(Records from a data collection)
====

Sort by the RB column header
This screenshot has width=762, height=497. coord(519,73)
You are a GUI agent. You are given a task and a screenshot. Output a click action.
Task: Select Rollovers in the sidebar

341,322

====

(THE TASK) Quote all of the records above verbatim, line for line.

(SOLUTION FOR THIS TASK)
Sort by the RB column header
This screenshot has width=762, height=497. coord(519,73)
You are a GUI agent. You are given a task and a screenshot. Output a click action.
Task: Select Rollovers in the sidebar

341,322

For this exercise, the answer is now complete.